Music in the wrong context can be painful, which anyone who has been through a painful romantic breakup knows (this explains why I can't listen to Joni Mitchell anymore), and this tactic amplifies that pain several more notches. There's been a movie centered around the concept; in Death and the Maiden, Sigourney Weaver's character flashes back to a past as a political pisoner, when guards raped her while playing the Schubert piece for which the film is named. And the U.S. military has done this before, repeatedly blasting Van Halen's "Panama" at that country's deposed dictator, Manuel Noriega, in an eventually successful tactic to force his surrender.
The Germans have an actual word for it: "ohrwurm" or earworm, a song that burrows into your brain like that slimy creature digs into Chekov's ear in Star Trek II: The Wrath of Khan. That would explain some of the simply annoying items on this list like the Meow Mix song, which as long as a decade ago was so well known that Dr. Evil sang it to his hairless feline Mr. Bigglesworth in Austin Powers.
Any song can be torturous when repeated too often, and any parent who's ever had a three year old bill certainly understand the inclusion of the Barney theme on the Mother Jones list. In classic rock radio, this is known as the "Stairway To Heaven" effect, after the Led Zeppelin masterpiece that has been overplayed into a cliche. Sometimes that doesn't work, though: I could stand to hear AC/DC's "Shoot To Thrill" a few thousand times without complaint, except perhaps for a request that the guards turn up the volume a notch to eleven. I like to think so, anyway, but then I'm sitting comfortably in my home and not lying naked on a concrete floor at Gitmo.
We have the rah-rah patriotism element represented, although in several cases that's misinterpreted.
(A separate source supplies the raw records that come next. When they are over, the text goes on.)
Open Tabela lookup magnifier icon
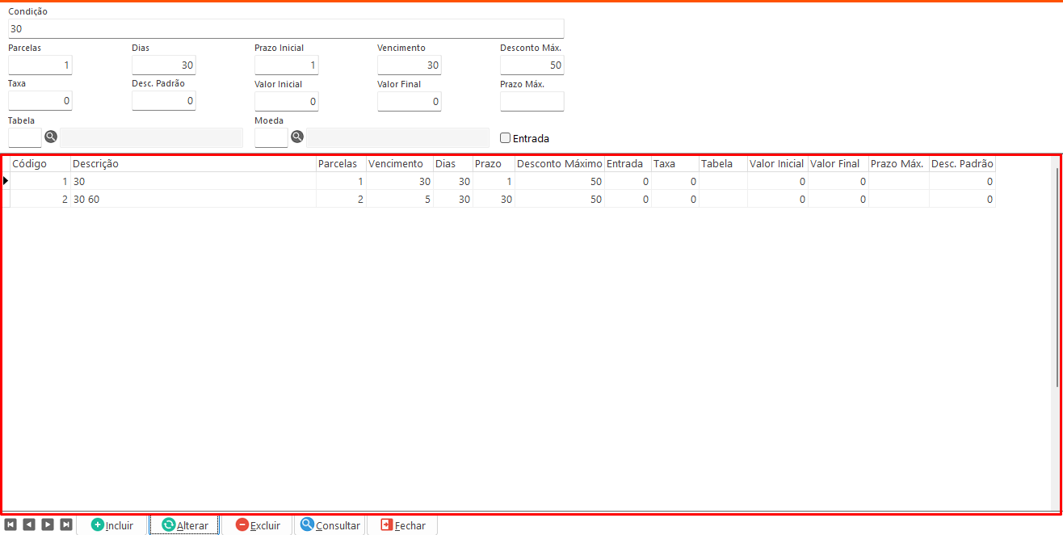The height and width of the screenshot is (535, 1063). coord(51,137)
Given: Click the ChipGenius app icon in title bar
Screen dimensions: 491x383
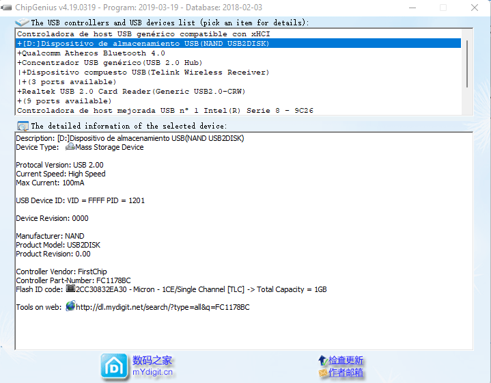Looking at the screenshot, I should 7,8.
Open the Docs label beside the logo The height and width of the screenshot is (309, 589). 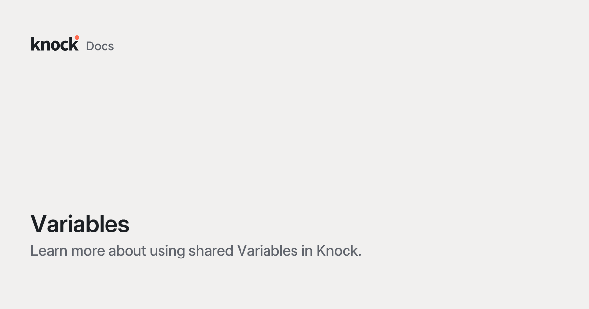pyautogui.click(x=100, y=46)
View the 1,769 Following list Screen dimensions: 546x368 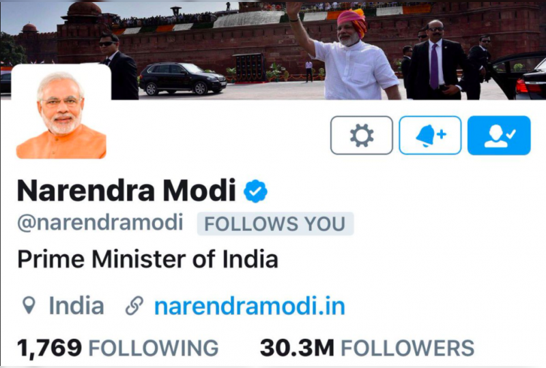pyautogui.click(x=117, y=348)

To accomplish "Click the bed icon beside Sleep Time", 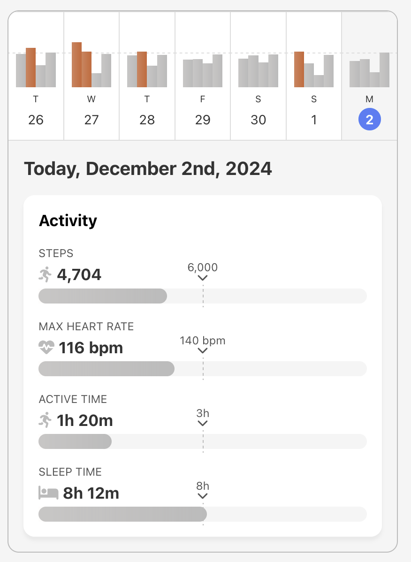I will pyautogui.click(x=48, y=493).
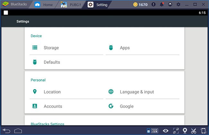Enter fullscreen using the expand icon

tap(176, 131)
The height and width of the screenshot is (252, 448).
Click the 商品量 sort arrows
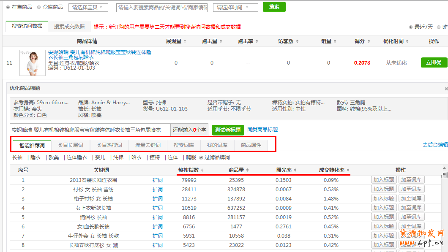pyautogui.click(x=248, y=170)
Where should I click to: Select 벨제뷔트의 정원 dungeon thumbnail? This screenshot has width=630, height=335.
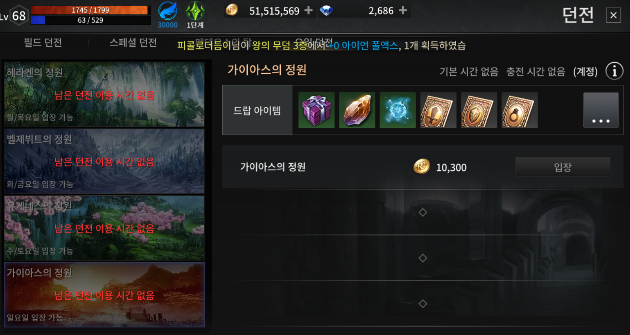[104, 161]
The torturers clearly aren't listening to lyrics beyond the choruses, which explains the inclusion of the radical-left sentiments of Rage Against The Machine. It's a fate that befell the Clash back in my youth -- and still does, as their biggest hit, "Rock The Casbah," is transmuted from a nuanced satire on Iran's ban in western music into a Let's Kick Some Ay-Rab Butt anthem.
Bruce Springsteen's "Born In The U.S.A." saga of an unemployed Vietnam vet disowned by his country has been abused as a patriotic anthem ever since it was new, when Ronald Reagan tried to appropriate it for his 1984 campaign. Springsteen, who wasn't endorsing anyone back then but is officially backing Barack Obama these days, objected, and Team Reagan dropped it. If you want to catch the deeper meaning of the song, skip the familiar version and listen to the acoustic original, an outtake from the Nebraska album that's included on the Tracks boxed set.
The torturers must have also included Eminem's "White America" only for its first mock-patriotic lines. Near the end of the song, Eminem directs an F bomb at Second Lady Lynne Cheney and her predecessor Tipper Gore. Mrs. Gore would likely have slapped a label on Christina Aguilera's "Dirrty," the main representation of hyper-sexualized pop culture on this list.
The last song, Prince's "Raspberry Beret," naturally wins this list a special place for me, as it's my own accidental blogging theme song.
Bur my main regret is that the torturers who put this playlist together included Metallica's "Enter Sandman." Maybe we'd all be better off if they'd taken the anti-war message of the group's "One" to heart instead.